Records for processing
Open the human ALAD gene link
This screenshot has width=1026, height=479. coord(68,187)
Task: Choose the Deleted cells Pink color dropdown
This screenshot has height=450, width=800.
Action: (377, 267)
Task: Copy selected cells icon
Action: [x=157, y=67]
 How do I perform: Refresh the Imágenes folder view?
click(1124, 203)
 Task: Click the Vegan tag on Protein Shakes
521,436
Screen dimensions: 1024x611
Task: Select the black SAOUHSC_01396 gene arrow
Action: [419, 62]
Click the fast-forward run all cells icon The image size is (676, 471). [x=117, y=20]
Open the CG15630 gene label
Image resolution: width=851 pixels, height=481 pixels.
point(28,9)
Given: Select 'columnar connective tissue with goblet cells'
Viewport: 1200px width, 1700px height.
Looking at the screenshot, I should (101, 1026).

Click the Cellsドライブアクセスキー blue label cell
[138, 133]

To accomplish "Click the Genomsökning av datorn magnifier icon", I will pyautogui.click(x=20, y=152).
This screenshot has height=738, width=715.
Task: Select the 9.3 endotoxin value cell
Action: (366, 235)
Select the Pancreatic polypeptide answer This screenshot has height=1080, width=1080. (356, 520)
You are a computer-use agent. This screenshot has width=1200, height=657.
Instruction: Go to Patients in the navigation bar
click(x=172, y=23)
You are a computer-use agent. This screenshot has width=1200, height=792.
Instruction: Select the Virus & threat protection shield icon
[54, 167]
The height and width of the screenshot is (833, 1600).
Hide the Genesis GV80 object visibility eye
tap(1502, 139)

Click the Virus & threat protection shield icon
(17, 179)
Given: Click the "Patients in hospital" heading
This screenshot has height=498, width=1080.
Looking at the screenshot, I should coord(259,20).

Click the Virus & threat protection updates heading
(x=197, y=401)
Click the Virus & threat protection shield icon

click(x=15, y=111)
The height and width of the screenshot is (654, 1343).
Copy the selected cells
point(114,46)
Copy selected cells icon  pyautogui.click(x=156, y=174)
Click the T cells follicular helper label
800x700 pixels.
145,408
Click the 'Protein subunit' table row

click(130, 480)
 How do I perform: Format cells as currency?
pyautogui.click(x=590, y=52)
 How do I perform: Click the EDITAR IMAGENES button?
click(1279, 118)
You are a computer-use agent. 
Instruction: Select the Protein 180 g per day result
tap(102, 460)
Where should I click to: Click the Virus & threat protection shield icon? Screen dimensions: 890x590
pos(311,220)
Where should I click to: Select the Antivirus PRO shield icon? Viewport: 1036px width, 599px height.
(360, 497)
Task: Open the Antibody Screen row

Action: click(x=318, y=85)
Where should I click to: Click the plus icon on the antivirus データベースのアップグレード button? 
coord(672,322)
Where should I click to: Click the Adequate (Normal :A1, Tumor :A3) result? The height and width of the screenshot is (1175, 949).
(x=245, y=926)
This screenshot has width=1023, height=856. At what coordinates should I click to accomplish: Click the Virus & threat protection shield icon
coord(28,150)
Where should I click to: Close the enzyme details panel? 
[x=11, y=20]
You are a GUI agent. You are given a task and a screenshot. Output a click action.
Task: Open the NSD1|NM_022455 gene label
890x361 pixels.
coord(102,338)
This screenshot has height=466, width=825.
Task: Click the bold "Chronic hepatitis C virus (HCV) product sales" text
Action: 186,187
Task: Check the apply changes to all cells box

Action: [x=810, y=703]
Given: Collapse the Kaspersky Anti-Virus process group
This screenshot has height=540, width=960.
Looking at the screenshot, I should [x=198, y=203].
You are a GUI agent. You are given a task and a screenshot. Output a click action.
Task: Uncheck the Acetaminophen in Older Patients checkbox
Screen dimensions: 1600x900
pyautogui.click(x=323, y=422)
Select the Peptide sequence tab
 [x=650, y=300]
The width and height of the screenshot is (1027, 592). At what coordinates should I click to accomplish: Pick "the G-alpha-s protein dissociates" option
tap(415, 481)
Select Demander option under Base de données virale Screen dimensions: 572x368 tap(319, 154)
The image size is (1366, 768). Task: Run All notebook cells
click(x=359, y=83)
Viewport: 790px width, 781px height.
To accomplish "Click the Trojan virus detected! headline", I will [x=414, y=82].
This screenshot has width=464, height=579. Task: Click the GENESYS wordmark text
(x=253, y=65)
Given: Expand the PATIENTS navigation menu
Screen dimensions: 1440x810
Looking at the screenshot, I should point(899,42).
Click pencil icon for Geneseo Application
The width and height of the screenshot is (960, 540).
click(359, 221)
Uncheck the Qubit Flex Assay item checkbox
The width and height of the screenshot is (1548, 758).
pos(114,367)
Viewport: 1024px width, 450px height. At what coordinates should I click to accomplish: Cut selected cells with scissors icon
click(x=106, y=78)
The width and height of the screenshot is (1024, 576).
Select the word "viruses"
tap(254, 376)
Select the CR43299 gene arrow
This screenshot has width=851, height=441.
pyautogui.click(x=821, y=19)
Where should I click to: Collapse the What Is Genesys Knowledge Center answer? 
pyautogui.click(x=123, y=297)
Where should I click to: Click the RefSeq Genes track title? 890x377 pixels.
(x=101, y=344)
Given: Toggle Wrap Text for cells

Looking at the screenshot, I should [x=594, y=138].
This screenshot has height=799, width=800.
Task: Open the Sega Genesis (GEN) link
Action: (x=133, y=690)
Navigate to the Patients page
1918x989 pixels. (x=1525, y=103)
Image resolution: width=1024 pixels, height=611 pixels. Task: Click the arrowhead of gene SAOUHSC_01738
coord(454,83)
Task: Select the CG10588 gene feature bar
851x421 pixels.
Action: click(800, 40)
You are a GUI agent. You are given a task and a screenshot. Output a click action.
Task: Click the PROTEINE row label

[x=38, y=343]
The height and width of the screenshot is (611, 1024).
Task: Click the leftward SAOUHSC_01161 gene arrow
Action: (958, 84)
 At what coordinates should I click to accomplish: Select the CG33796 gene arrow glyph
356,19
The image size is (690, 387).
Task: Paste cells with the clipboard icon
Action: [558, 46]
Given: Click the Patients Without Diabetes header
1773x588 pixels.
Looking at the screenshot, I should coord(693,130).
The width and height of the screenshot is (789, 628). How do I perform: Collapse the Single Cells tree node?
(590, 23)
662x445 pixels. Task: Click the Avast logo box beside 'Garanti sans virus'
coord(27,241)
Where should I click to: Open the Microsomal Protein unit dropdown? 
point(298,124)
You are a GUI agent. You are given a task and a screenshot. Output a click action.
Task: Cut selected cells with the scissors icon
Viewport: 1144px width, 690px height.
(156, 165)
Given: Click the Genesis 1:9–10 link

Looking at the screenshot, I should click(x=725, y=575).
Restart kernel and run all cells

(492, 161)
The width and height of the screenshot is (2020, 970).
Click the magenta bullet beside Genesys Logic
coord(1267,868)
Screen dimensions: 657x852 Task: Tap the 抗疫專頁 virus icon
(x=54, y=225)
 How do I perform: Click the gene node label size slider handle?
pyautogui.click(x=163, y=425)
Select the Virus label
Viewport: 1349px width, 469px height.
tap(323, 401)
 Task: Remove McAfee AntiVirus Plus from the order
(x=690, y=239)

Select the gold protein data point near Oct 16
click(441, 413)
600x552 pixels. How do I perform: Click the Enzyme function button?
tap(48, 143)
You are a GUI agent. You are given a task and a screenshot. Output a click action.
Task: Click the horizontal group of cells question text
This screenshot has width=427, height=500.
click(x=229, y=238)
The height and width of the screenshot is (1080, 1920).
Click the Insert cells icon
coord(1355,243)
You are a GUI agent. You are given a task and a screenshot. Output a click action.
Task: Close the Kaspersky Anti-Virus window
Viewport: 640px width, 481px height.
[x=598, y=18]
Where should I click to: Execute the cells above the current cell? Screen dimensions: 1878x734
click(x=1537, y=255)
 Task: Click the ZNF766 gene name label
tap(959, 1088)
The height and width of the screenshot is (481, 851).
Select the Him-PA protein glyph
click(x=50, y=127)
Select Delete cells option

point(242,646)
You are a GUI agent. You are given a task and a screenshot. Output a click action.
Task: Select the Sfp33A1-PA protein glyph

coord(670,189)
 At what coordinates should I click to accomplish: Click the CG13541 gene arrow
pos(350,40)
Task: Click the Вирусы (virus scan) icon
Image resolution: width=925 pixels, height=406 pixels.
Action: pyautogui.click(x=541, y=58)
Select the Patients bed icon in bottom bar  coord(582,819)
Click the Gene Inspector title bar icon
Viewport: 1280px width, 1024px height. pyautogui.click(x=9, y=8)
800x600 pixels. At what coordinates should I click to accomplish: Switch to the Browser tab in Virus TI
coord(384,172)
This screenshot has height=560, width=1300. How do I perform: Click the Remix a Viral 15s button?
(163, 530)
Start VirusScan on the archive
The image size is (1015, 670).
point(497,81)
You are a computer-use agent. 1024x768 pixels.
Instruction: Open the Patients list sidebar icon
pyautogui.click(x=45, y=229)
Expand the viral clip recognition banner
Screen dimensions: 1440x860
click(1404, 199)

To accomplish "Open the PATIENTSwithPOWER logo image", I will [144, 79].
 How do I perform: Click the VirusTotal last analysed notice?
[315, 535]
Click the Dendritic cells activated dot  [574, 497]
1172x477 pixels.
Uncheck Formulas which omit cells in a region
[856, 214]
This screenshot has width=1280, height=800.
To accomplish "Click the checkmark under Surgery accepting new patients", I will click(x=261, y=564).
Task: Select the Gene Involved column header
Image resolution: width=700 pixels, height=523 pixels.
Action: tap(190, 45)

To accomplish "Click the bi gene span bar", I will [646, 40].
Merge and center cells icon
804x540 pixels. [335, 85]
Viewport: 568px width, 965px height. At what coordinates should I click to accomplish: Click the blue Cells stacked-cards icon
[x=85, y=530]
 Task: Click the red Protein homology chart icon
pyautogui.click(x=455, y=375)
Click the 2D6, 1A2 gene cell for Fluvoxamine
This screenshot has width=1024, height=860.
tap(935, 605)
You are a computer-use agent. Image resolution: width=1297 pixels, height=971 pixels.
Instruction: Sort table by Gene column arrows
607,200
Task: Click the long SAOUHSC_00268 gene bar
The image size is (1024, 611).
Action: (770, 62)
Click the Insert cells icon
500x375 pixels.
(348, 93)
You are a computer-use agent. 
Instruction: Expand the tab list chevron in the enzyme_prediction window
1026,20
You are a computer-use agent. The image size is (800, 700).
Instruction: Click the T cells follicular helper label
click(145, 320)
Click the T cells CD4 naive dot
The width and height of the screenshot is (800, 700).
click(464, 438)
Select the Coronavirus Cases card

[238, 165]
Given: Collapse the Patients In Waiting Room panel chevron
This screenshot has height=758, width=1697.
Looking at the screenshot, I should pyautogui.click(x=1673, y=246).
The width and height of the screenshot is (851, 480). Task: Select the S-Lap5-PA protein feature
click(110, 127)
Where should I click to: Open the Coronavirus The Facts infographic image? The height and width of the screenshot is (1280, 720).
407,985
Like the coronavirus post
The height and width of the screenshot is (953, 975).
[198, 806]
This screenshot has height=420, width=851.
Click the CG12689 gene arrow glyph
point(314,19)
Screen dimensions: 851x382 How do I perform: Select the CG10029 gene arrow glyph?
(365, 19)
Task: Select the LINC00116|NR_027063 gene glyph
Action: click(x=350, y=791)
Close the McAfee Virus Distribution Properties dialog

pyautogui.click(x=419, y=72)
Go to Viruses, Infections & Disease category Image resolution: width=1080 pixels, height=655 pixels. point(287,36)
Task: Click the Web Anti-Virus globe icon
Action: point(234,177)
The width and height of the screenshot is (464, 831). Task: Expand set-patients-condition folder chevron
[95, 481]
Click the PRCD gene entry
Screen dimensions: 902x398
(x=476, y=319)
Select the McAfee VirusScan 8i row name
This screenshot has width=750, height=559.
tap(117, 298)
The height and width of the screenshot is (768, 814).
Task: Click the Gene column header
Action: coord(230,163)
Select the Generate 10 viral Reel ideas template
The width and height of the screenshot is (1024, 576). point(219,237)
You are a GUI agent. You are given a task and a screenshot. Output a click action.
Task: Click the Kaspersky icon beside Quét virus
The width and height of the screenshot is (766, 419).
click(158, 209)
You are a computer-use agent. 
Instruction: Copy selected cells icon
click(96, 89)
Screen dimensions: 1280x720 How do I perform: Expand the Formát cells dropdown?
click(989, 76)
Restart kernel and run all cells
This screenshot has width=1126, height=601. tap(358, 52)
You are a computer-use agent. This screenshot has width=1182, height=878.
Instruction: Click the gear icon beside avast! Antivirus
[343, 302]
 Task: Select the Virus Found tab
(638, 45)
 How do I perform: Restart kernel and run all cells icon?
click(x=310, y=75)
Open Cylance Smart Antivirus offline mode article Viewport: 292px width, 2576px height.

What this task involves
An exact, complete copy of the lines above from the one with "CG13541 gene arrow" through the one with "Select the Patients" is the whole answer.

Worked solution
 At what coordinates should I click to accomplish: Click the CG13541 gene arrow
pos(350,40)
Task: Click the Вирусы (virus scan) icon
Image resolution: width=925 pixels, height=406 pixels.
Action: pyautogui.click(x=541, y=58)
Select the Patients bed icon in bottom bar  coord(582,819)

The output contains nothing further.